I used to hate tomatoes

I was cool with tomato products...tomato sauce, tomato puree, tomato paste, EVEN sundried tomatoes, but never a chunk of raw or cooked tomato. I claimed it was a texture thing. The slimy part that encases the seeds even grossed me out when I touched it. I've been claiming it's a texture thing my entire life! But the year of 2012, as with several years before it, has seen a slew of taste-horizon-broadenings. So far summer squash and eggplant have made the list...and now....tomatoes.

I will still say that it's mostly been a texture thing...if it tastes like cardboard. But when I popped a sunburst cherry tomato in my mouth the farmers market, I had a revelation: those things taste awesome!!! Sun = yellow/orange and burst = what they do in your mouth. Amazing. As I am wont to do these days, I had started experimenting with making my own salad dressings, and I decided it was time for me to try the tomato vinaigrette I'd been eyeing in my cookbook for a few months. I bought two heirloom tomatoes (the ones with the pumpkin shape) at the farmers market, pureed the heck out of them with some garlic, and then combined the puree with white wine vinegar, dried oregano, and olive oil. Oh my GOD. Suddenly, I was opening up the bottle every day just to get a whiff of...get this: not the vinegar, but the beautiful and unique aroma of a FRESH tomato.
My boyfriend's heirloom Cherokee tomato ripening off the vine, otherwise things eat it right up (left) and an heirloom tomato variety from the farmers market, so ripe that I better use it fast (right)

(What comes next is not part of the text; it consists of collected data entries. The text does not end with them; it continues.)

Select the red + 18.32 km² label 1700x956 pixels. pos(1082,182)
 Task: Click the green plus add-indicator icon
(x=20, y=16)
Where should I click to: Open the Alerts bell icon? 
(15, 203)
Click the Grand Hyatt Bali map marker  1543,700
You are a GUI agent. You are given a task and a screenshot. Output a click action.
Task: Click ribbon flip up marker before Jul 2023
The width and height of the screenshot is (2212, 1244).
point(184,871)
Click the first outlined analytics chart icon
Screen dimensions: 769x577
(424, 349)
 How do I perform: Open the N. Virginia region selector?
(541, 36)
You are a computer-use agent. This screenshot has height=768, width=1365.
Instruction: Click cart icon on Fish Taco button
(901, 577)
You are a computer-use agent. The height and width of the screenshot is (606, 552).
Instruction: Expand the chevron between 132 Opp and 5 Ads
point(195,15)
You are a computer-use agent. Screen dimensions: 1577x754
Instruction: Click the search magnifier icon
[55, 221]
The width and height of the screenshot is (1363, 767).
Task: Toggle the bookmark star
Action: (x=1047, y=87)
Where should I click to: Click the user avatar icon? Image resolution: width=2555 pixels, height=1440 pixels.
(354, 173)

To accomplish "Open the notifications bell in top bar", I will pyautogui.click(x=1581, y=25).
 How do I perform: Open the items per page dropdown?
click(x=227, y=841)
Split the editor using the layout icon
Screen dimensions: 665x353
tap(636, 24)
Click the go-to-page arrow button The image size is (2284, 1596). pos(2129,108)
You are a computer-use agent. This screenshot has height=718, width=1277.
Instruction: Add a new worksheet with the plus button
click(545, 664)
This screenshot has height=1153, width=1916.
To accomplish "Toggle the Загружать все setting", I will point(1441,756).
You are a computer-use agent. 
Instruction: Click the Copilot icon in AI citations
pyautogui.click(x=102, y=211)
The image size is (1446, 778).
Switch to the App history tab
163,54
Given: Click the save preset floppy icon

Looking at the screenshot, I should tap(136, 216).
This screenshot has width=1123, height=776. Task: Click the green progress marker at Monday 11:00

Now I really wish my tomato plant wasn't barely surviving.
Mr. Cherokee Tomato Plant 3 months ago, before it got planted into an environment it is clearly unhappy with.

Well, today I stumbled across this article, which explains why supermarket (read: conventional, industrialized) tomatoes taste like cardboard. Scientists have modified a protein in conventional tomatoes that makes them ripen evenly (ya know, in the truck across the border after being blasted with gas), but prevents them from photosynthesizing as effectively...thus removing much of their flavor (sugars and acids). I'm going to guess that it probably removes some beneficial nutrients as well (the two tend to be related).

I think I'm healing my relationship with tomatoes in whatever form they happen to be in, and the texture is just becoming a non-issue because they now taste like heaven to me. Maybe it's because the few times I had tried raw or cooked tomato chunks in the past is because they were most certainly conventionally grown.

And remember, fruit sugars locked into the fibers of fruits are not evil. Enjoy!